War epic set in medieval China.
The first episode is double-sized, which I didn’t initially notice until the second commercial break.
Characters
Xin, an 10-year-old war orphan who’s housed by the village’s mayor. They don’t treat him well, but then again he’s an annoying little jerk with anger issues. (I’m not sure that scene when he demolishes a wall out of frustration is intentionally funny.)
Piao, his BFF who’s in the same situation but gets better treatment because he’s, you know, not an jerk. The guy has some genuine charisma, so of course he can’t survive the first episode’s halfway point.
The plot here is that a random noble dude shows up one day to pick Piao to serve at the Court. Months later, Piao comes back heavily wounded to the village and dies without having had time to explain what the heck is happening. Xin obviously declares vengeance and starts following the map Piao gave him.

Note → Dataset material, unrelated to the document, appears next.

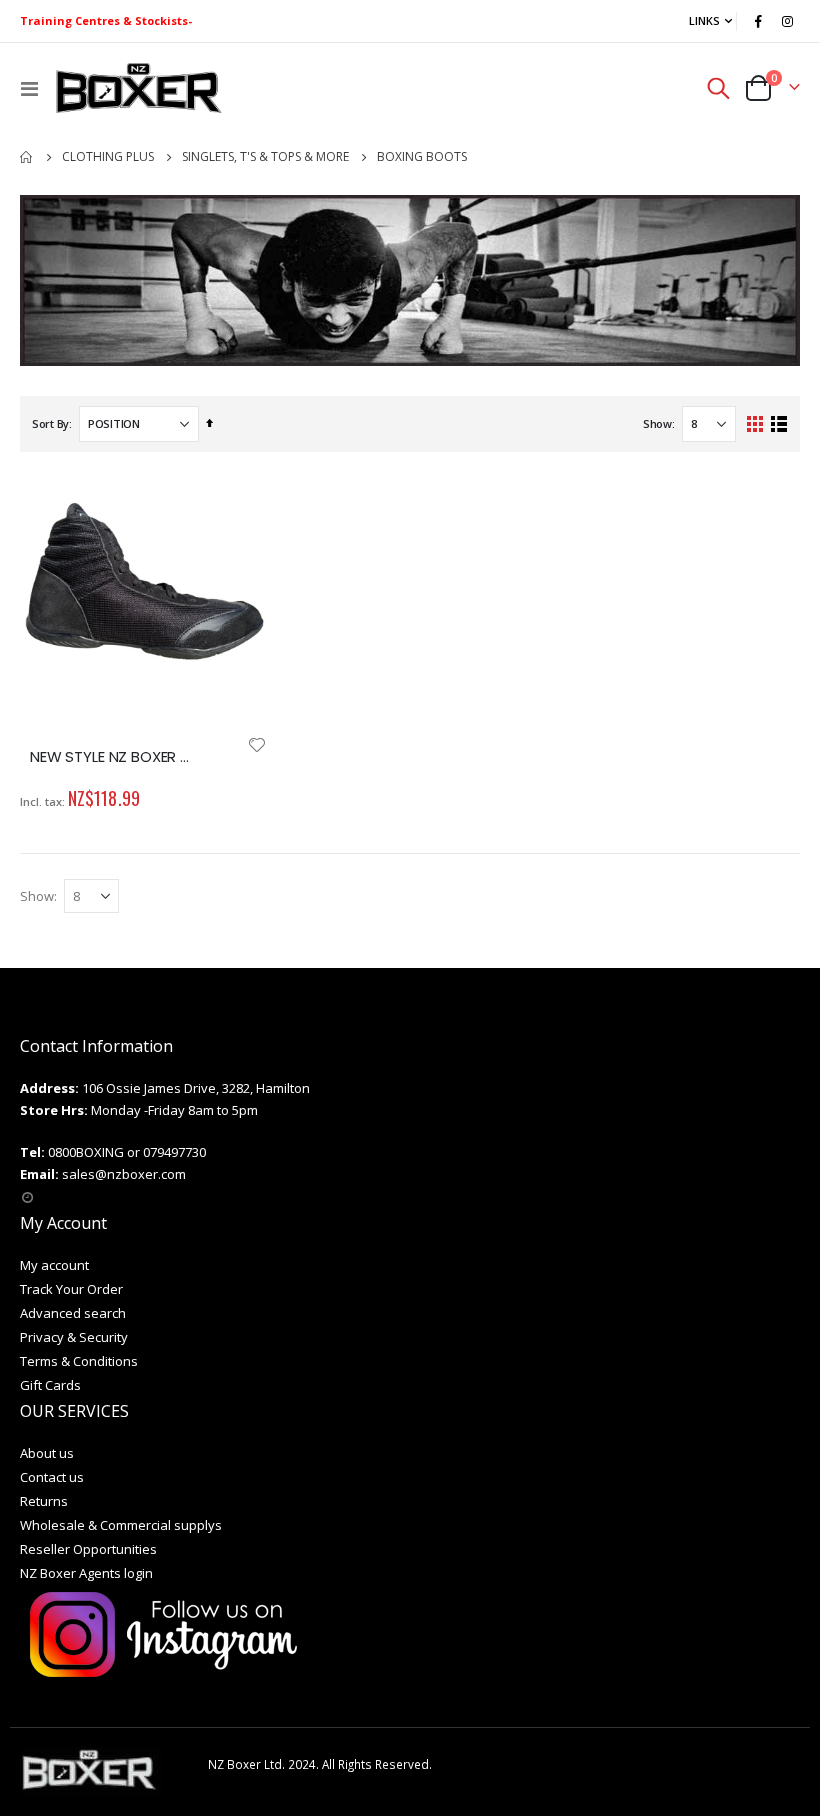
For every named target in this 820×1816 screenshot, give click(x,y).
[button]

The baddies are headed by the King’s younger brother, a classist asshole who has a total innocent executed just to make a point. He’s making a power play, and somehow this led to Piao’s demise. (The first episode doesn’t explain how or why, although the ending cliffhanger gives a good hint.)
Production Values
This seems to be fully CG-animated, with copious amounts of cell-shading to give it a more traditional anime look. The big problem is that the body language very often lurches into uncanny valley territory, as the characters are animated to move in really unnatural ways.
It doesn’t help that the direction is mind-bogglingly incompetent. Remember when I reviewed 2001’s Run=Dim last year ? Well, this falls into the same trap : yes, CG graphics allow the camera to pan over or around the action without losing quality ; but this isn’t a good reason to show it off at every opportunity, especially when this effect actually often hinders the storytelling of the shot.
And then there’s the continuity issues. It’s most hilarious in the early duel scene between the two kids, where the grass grows from merely a texture laid on flat terrain to knee-deep over a few shots.
Overall Impression
Okay, let’s leave aside for a moment the terrible graphics and the laughably inept direction. There’s no helping that the story just isn’t very good by itself, with an annoying brainless protagonist, EEEEVIL villains who can’t even chew the scenery properly, and a general level of unpleasantness that’s just tiring to watch. (Did that guy really need to sword that kid through the balls ?)
Even for the trainwreck factor this isn’t worth 45 minutes of your time.